Les actes de violences conjugales ont malheureusement augmenté pendant le premier confinement. Voici les numéros à appeler et les actions à prendre si vous en êtes victime.

C’est un constat amer : lors du premier confinement, les signalements d’actes de violences conjugales ont drastiquement augmenté. La mission interministérielle pour la protection des femmes victimes de violences (la MIPROF) fait état d’un « bond de 400 % » des appels reçus entre le 9 mars et le 20 avril. Les tchats de la plateforme « Arrêtons les violences » ont été multipliés par 17 pour les faits de violences intrafamiliales par rapport à 2019, et le nombre de SMS au 114 a été multiplié par trois. Des chiffres terribles qui confirment que le premier confinement dû au coronavirus a été une période particulièrement dure à vivre pour les victimes, et que «  la crise sanitaire constitue un terreau favorable aux violences conjugales », comme le résume le rapport de la Miprof.

« Beaucoup de femmes ont découvert qu’elles étaient victimes de violences physiques, sexuelles et psychologiques pendant le confinement. Les associations ont reçu beaucoup d’appels de femmes qui ne nous avaient jamais contactées avant  », explique Marie-Pierre Badré, la présidente du centre Hubertine Auclert, l’organisation francilienne pour l’égalité femmes-hommes. Les lignes d’écoute des associations partenaires du centre ont enregistré pendant le confinement deux fois plus d’appels que l’année dernière, et plus de 5 000 femmes ont été accompagnées par des associations d’Île-de-France pendant cette période.

Ce nouveau confinement, qui doit pour l’instant durer jusqu’au 1er décembre, n’est pas de la même nature que celui de mars dernier, note cependant Marie-Pierre. Plus de services sont autorisés à ouvrir, et si le recours au télétravail reste préféré, certains employés peuvent continuer à aller dans les locaux de l’entreprise. Cette nouvelle période de confinement reste néanmoins une épreuve à affronter pour beaucoup de femmes, et les violences ne sont pas susceptibles de s’arrêter.

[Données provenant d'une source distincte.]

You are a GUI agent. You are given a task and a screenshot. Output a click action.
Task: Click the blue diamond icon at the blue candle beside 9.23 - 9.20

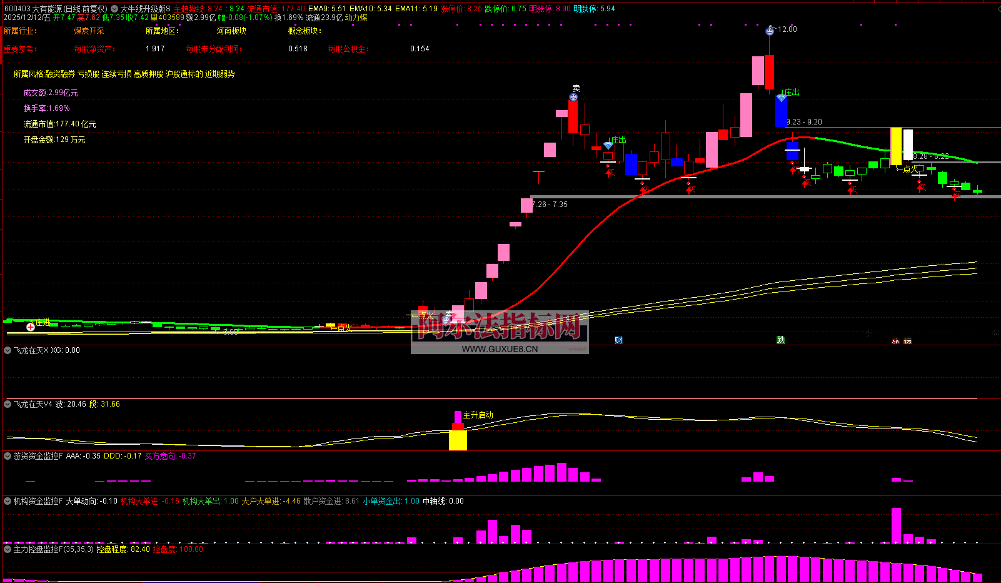tap(781, 98)
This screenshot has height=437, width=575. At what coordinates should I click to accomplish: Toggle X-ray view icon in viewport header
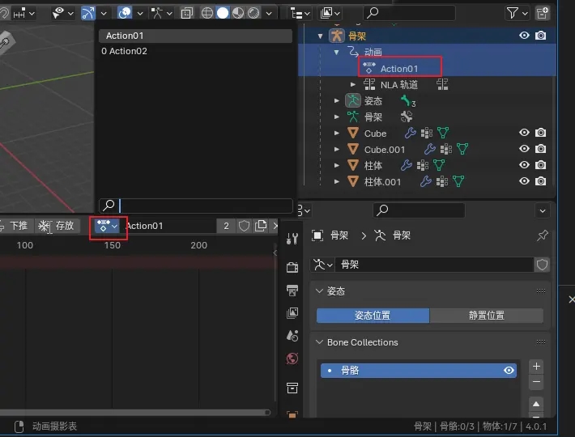tap(187, 13)
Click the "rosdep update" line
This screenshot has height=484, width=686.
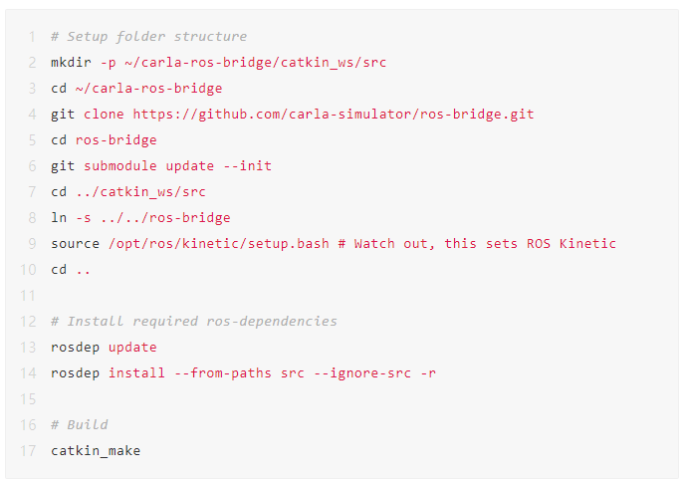coord(104,347)
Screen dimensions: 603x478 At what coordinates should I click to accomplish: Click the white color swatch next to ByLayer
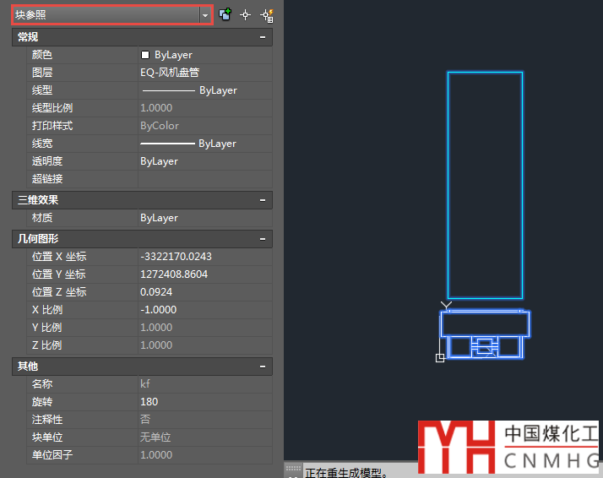[145, 55]
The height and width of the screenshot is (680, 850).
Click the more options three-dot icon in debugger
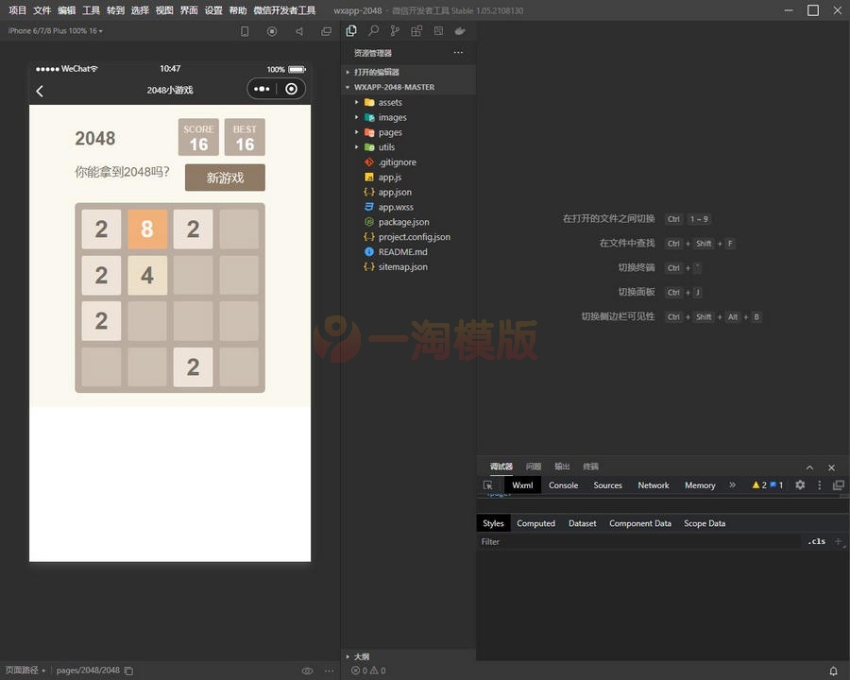[x=819, y=485]
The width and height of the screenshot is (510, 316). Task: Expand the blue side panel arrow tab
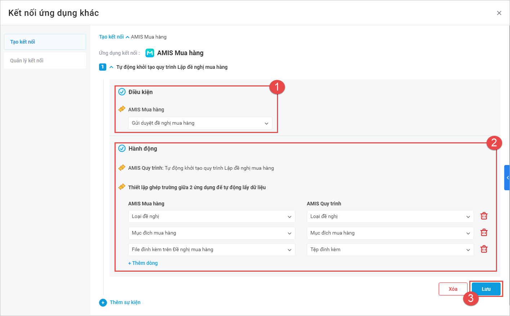click(507, 178)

Si vous, ou une personne que vous connaissez, est victime de violences conjugales, voici les numéros à appeler et les ressources nécessaires pour vous mettre en sécurité pendant le confinement.

Parler

En cas de violences, qu’elles soient psychologiques, sexuelles ou physiques, le premier réflexe à avoir est de prévenir de sa situation.

Les numéros de téléphone

Le numéro national 3919, gratuit et anonyme, est une ligne d’écoute gérée par la Fédération nationale Solidarité Femmes. Depuis le début du confinement, la ligne est ouverte du lundi au vendredi de 9 h à 22 h, et les samedis, dimanches et jours fériés de 9h à 19h. Elle propose des services d’écoute et d’information, et pourra vous donner les adresses et numéros d’associations locales si vous avez besoin de partir de chez vous.
Ce n’est pas un numéro d’urgence : si vous êtes en danger immédiat, appelez les services de police au 17 ou au 112.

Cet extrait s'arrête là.